Restriction Release Date means the earlier of December 31, 2024, the repeal of Section 382 of the Internal Revenue Code of 1986, as amended (the “Code”) (and any comparable successor provision) (“Section 382”), or the beginning of a taxable year of the Corporation (or any successor thereof) to which no Tax Benefits may be carried forward.
Restriction Release Date means the earlier of December 31, 2024, the repeal of Section 382 of the Internal Revenue Code of 1986, as amended (the "Code") (and any comparable successor provision) ("Section 382"), or the beginning of a taxable year of the Corporation (or any successor thereof) to which no Tax Benefits may be carried forward.
Restriction Release Date means the earlier of (x) September 13, 2011, or (y) such other date as the Board of Directors may determine in good faith that this Article Fourteen is no longer in the best interests of the Corporation and its shareholders.

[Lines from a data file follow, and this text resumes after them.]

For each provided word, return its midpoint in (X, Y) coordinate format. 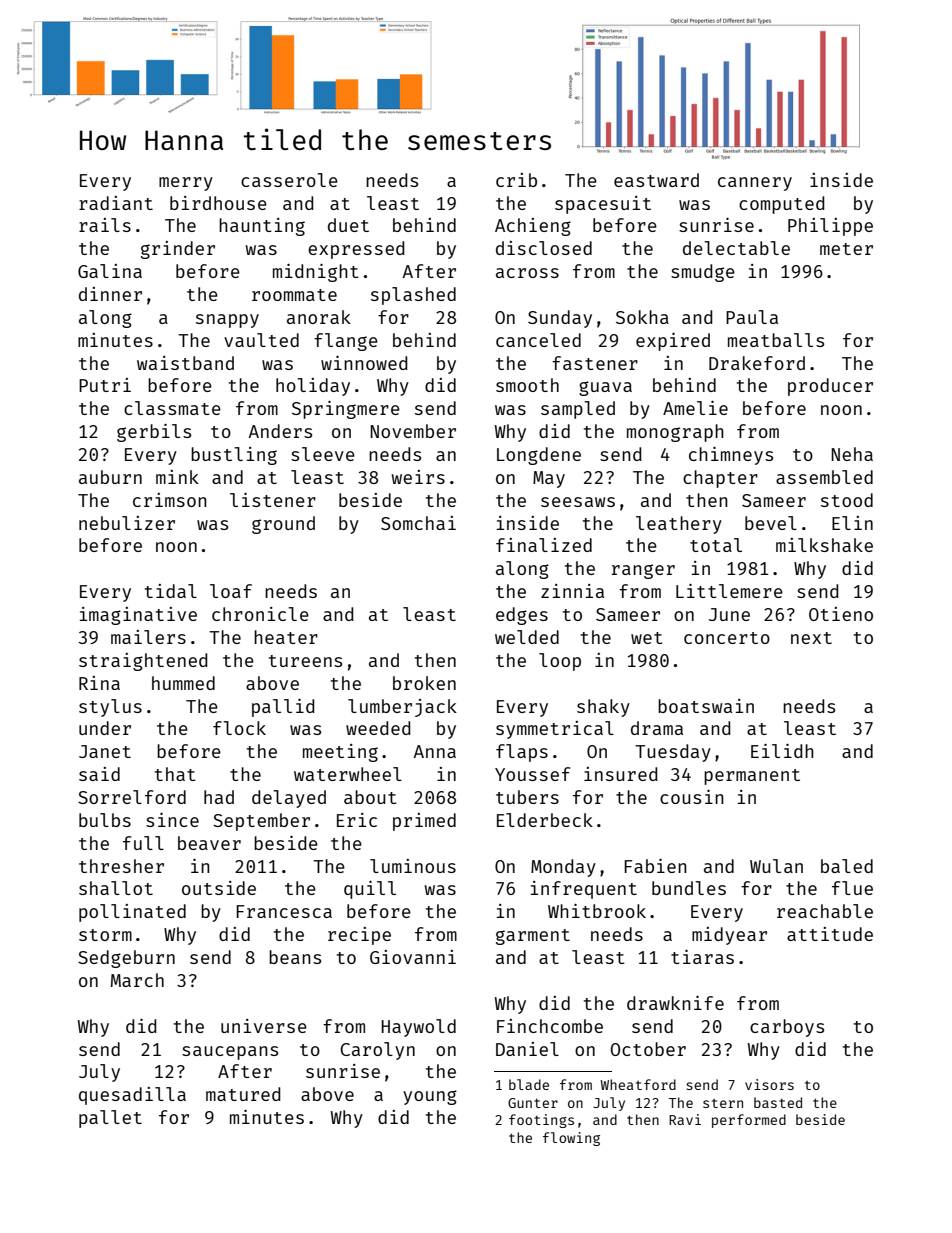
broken (424, 683)
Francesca (284, 911)
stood (847, 500)
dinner (110, 294)
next (811, 638)
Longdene (539, 456)
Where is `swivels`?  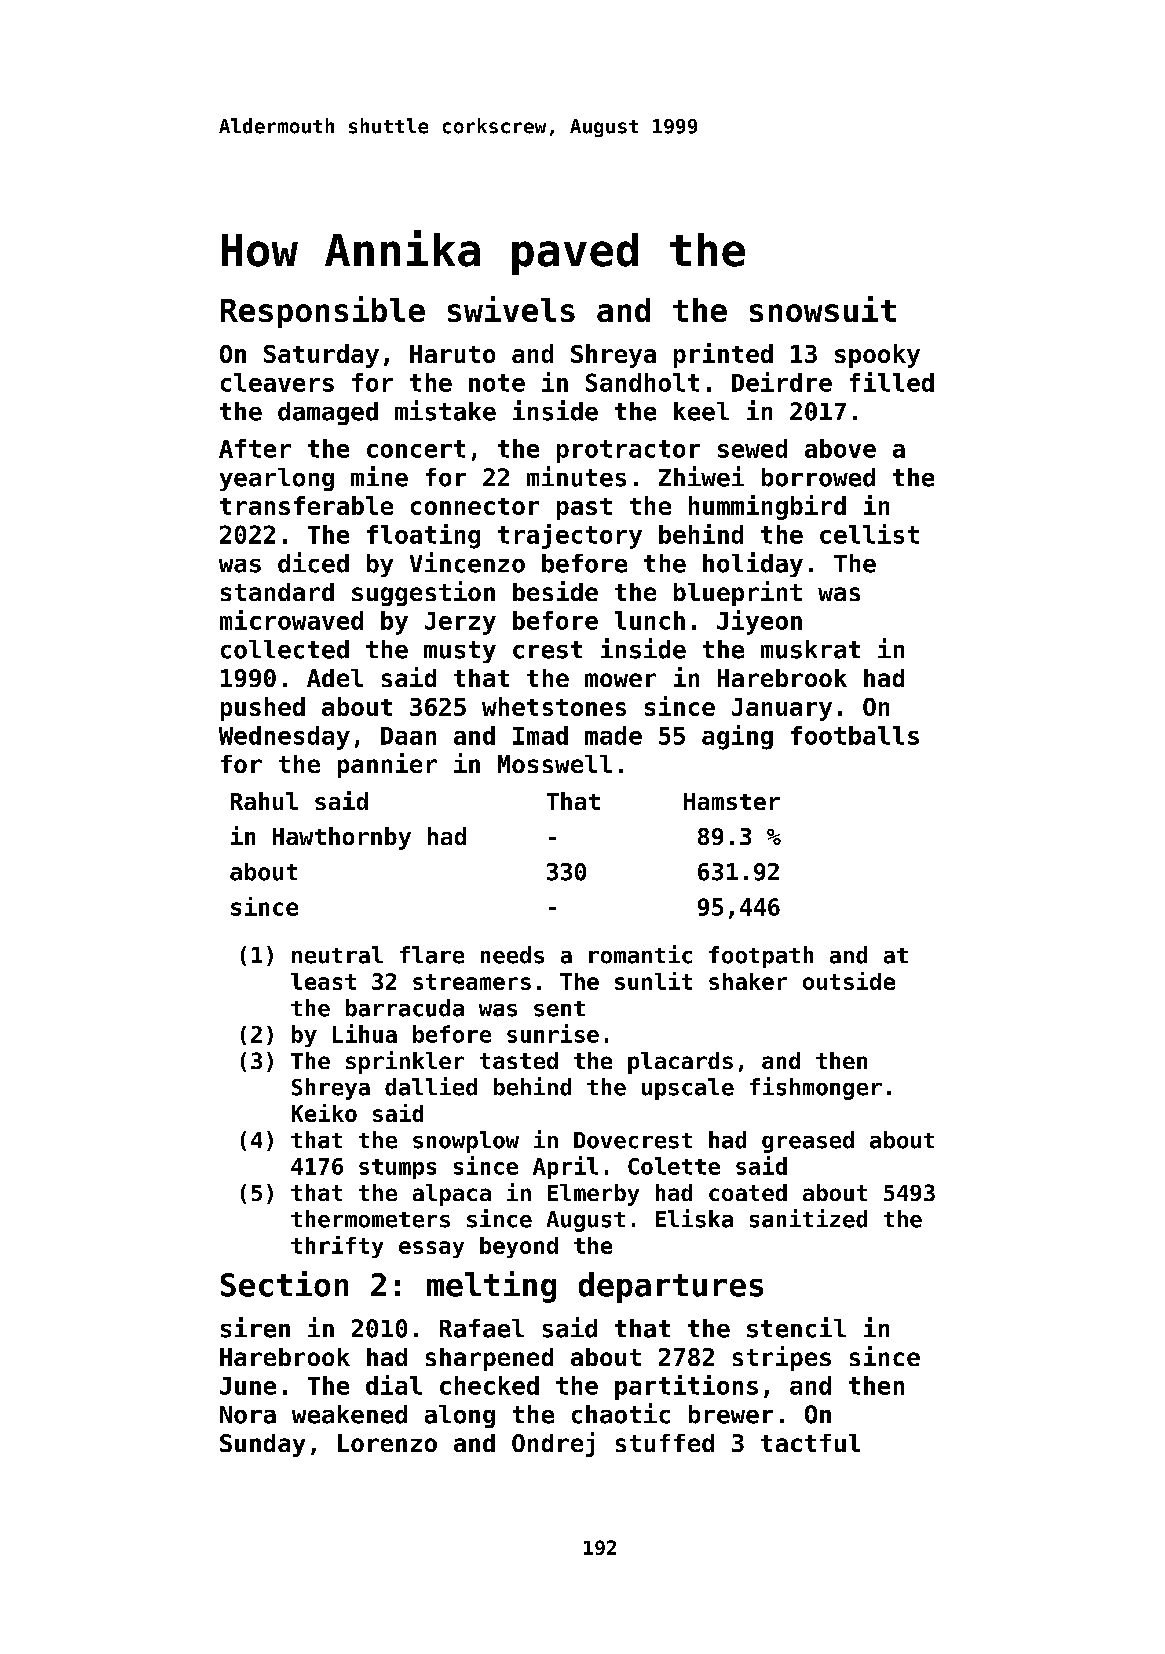
swivels is located at coordinates (511, 309).
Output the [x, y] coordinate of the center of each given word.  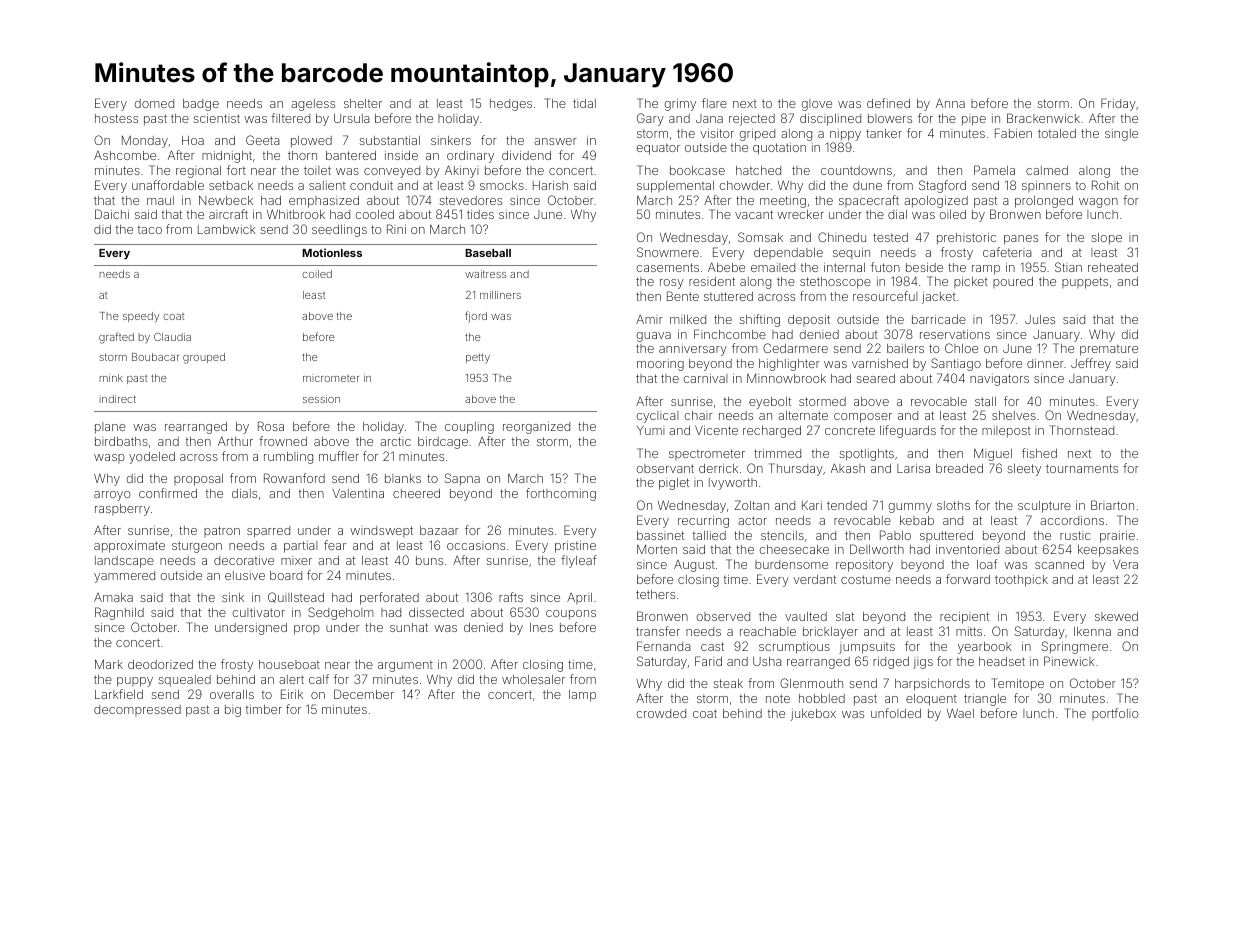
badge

Restriction Release Date means the earliest date on which the Board of Directors, with the approval of holders of not less than sixty six and two-thirds percent (66-2/3%) of the outstanding shares of the capital stock of the Company entitled to vote generally in the election of directors, determines that (1) the consummation of the Plan did not satisfy the requirements of Section 382(1)(5) of the Code or treatment under Section 382(1)(5) of the Code is not in the best interests of the Company, its affiliates and its shareholders, taking into account all relevant facts and circumstances, including, without limitation, the market and other impact of maintaining these Transfer restrictions herein, (2) an ownership change (within the meaning of Section 382 of the Code and the Treasury Regulations thereunder) would not result in a substantial limitation on the ability of the Company (or a direct or indirect subsidiary of the Company) to use otherwise available Tax Benefits, or (3) no significant value attributable to the Tax Benefits would be preserved by continuing the Transfer restrictions herein.
Restriction Release Date means such date, after the Effective Date, that (i) the 2010 annual meeting of stockholders of the corporation is concluded if the Charter Amendment has not been approved and adopted by the stockholders, or (ii) constitutes the Restriction Release Date under the Charter Amendment.
Restriction Release Date means, as determined by the Board in its sole discretion, the earlier to occur of (x) the five-year anniversary of the effective date of this Bye-law 62(3) (the “Expiration Time”), (y) the repeal of Section 382 of the Internal Revenue Code of 1986, as amended (the “Code”) (and any comparable successor provision) (“Section 382”), or (z) the beginning of a taxable year of the Company (or any successor thereof) to which no Tax Benefits may be carried forward; provided, that, the Board may in its sole discretion resolve from time to time to extend the Expiration Time for up to an additional five years.